According to the U.S. Census Bureau, the Forsgate CDP has an area of 0.879 sqmi, of which 0.004 sqmi, or 0.46%, are water. Land in the CDP drains northeast toward Manalapan Brook, a northeast-flowing tributary of the South River, part of the Raritan River watershed.

==Demographics==

Forsgate first appeared as a census designated place in the 2020 U.S. census.

Historical population
| Census | Pop. | Note | %± |
| 2020 | 2,056 |  | — |
U.S. Decennial Census 2020

===2020 census===
As of the 2020 census, Forsgate had a population of 2,056. The median age was 41.8 years. 26.7% of residents were under the age of 18 and 14.5% of residents were 65 years of age or older.
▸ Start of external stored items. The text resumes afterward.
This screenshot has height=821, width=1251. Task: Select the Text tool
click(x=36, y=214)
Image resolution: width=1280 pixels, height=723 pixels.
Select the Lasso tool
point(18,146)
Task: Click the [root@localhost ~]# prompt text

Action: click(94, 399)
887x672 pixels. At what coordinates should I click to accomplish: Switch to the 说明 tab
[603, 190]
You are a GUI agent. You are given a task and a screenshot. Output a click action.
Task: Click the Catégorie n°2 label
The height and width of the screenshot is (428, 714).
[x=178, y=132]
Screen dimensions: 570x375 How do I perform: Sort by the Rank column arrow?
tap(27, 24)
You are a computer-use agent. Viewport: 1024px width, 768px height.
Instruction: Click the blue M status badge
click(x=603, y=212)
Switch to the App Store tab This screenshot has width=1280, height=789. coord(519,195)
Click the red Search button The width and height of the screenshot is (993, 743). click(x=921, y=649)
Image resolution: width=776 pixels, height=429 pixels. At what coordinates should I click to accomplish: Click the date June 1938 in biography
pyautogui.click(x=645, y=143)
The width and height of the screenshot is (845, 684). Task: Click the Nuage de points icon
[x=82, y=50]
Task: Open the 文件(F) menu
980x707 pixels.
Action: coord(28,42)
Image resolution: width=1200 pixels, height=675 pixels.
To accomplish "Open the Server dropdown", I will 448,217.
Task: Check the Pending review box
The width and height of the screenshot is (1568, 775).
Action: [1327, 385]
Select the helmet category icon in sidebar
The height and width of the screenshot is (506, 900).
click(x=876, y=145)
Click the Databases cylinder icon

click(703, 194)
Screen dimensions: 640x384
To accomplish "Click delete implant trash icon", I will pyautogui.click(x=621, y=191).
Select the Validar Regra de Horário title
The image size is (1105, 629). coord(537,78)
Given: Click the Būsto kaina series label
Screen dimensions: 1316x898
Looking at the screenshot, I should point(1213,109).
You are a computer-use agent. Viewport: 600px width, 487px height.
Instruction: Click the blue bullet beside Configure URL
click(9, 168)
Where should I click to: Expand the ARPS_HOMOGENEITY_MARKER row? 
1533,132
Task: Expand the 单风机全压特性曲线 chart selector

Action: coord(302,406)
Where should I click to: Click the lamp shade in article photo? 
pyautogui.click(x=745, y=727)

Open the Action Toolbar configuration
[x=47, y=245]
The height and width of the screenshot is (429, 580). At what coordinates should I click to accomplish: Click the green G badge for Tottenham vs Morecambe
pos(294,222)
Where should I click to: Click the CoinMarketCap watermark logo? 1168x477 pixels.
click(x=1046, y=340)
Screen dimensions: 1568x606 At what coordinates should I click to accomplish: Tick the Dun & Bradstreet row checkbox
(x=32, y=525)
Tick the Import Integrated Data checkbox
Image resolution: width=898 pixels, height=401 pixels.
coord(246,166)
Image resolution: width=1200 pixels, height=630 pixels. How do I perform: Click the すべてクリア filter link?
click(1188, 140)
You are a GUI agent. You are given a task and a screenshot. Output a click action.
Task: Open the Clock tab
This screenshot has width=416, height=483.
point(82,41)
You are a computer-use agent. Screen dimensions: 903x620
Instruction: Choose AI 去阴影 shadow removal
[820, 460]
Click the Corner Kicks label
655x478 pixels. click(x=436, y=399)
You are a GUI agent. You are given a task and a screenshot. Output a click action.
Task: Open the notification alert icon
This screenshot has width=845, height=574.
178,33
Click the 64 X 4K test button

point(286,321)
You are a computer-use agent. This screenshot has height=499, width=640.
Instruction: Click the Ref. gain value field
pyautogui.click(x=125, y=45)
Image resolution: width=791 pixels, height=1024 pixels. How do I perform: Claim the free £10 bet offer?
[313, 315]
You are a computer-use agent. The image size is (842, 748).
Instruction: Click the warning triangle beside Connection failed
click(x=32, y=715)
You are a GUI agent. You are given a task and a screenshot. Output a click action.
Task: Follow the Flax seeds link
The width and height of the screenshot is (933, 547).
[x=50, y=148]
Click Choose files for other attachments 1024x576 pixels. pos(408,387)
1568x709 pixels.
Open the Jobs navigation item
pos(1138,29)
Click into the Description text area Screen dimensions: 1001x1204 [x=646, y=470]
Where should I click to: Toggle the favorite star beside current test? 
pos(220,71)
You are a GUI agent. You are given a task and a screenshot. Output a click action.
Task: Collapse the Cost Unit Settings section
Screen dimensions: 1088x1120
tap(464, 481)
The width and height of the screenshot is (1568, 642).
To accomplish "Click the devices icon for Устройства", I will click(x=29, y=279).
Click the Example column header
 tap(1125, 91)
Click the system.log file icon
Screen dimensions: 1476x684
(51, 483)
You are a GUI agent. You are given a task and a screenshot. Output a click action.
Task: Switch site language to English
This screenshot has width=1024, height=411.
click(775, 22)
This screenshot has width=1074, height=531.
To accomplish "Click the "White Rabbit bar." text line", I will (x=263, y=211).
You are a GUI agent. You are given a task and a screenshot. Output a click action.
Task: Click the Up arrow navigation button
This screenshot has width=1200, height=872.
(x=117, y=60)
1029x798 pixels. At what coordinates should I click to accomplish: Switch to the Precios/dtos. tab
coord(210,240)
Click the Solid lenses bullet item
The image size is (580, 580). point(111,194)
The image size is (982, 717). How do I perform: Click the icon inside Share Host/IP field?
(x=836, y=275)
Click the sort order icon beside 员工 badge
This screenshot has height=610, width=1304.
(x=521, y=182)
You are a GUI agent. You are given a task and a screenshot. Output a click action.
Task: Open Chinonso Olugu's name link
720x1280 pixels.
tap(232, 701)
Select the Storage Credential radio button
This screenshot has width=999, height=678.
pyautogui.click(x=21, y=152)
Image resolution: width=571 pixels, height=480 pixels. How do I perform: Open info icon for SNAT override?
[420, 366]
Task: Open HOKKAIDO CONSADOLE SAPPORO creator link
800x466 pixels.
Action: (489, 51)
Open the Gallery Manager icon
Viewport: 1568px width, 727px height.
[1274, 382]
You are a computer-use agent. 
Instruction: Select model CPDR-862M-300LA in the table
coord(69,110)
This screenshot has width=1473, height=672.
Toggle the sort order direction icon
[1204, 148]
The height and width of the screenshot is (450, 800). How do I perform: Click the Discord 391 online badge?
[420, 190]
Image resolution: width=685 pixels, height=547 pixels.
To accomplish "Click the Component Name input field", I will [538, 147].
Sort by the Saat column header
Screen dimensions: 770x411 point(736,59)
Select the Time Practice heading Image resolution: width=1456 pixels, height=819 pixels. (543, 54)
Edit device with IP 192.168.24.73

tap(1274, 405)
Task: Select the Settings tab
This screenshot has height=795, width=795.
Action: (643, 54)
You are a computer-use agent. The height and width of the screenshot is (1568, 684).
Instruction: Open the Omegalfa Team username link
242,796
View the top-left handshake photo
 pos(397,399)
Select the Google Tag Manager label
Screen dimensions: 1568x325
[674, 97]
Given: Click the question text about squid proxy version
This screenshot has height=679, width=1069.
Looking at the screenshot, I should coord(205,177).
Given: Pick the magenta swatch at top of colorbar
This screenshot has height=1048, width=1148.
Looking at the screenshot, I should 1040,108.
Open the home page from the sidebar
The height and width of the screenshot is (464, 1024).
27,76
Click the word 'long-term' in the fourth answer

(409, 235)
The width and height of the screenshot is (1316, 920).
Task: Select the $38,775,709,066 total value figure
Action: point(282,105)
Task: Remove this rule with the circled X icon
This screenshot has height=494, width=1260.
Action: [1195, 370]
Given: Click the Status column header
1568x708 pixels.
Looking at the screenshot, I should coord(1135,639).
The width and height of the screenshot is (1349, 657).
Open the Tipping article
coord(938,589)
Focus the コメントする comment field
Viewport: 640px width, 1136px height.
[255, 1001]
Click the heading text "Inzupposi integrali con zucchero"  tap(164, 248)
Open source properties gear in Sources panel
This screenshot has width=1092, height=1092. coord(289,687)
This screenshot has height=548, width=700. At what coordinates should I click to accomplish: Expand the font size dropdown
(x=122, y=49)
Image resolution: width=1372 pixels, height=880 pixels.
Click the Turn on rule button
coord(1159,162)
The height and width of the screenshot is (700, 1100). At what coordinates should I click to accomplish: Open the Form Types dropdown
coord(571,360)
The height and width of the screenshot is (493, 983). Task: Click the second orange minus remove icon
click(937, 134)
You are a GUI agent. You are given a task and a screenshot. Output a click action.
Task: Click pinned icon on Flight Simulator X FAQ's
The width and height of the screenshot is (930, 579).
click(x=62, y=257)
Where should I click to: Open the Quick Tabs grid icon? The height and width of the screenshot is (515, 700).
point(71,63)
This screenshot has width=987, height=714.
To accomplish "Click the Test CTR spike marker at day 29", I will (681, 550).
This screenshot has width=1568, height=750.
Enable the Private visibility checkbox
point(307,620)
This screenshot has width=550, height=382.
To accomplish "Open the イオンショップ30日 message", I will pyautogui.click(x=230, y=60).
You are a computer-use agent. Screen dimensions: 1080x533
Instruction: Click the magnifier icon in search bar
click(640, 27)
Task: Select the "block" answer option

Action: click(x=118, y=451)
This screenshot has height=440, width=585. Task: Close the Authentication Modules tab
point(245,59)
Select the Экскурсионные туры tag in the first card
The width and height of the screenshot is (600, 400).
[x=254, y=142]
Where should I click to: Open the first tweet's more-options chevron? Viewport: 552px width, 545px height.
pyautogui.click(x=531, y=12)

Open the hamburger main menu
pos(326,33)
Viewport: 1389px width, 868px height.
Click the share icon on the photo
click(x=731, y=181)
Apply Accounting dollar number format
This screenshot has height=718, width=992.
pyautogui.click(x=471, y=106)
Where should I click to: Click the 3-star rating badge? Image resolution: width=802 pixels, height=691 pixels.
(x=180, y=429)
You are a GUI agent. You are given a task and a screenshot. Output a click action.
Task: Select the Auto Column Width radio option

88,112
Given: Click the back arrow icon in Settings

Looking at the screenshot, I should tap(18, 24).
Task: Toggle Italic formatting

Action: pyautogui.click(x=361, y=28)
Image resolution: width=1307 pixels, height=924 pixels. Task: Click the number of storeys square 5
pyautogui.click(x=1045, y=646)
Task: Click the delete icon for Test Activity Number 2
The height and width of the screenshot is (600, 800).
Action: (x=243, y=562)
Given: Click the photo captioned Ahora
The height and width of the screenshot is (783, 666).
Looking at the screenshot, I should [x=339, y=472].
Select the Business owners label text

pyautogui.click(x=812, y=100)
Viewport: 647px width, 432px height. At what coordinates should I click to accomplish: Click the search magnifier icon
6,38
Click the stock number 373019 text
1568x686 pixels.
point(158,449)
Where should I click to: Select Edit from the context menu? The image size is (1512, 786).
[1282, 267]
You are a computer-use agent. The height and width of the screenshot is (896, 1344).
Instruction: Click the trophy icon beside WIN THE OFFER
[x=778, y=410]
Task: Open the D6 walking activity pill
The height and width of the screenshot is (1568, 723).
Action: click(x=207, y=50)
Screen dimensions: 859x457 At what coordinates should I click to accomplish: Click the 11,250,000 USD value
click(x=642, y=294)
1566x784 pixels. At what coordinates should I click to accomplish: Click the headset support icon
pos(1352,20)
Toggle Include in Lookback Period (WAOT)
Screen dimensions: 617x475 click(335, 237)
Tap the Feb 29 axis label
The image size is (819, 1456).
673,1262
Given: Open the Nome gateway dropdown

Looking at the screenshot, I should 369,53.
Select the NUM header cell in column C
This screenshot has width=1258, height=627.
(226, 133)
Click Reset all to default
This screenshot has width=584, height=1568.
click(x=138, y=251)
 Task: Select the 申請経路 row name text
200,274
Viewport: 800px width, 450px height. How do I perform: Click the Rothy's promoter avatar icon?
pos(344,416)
For every 100 females there were 99.8 males, and for every 100 females age 18 and over there were 100.0 males age 18 and over.

100.0% of residents lived in urban areas, while 0.0% lived in rural areas.

There were 660 households in Forsgate, of which 51.2% had children under the age of 18 living in them. Of all households, 85.2% were married-couple households, 7.1% were households with a male householder and no spouse or partner present, and 7.0% were households with a female householder and no spouse or partner present. About 7.6% of all households were made up of individuals and 4.6% had someone living alone who was 65 years of age or older.

There were 665 housing units, of which 0.8% were vacant. The homeowner vacancy rate was 0.0% and the rental vacancy rate was 0.0%.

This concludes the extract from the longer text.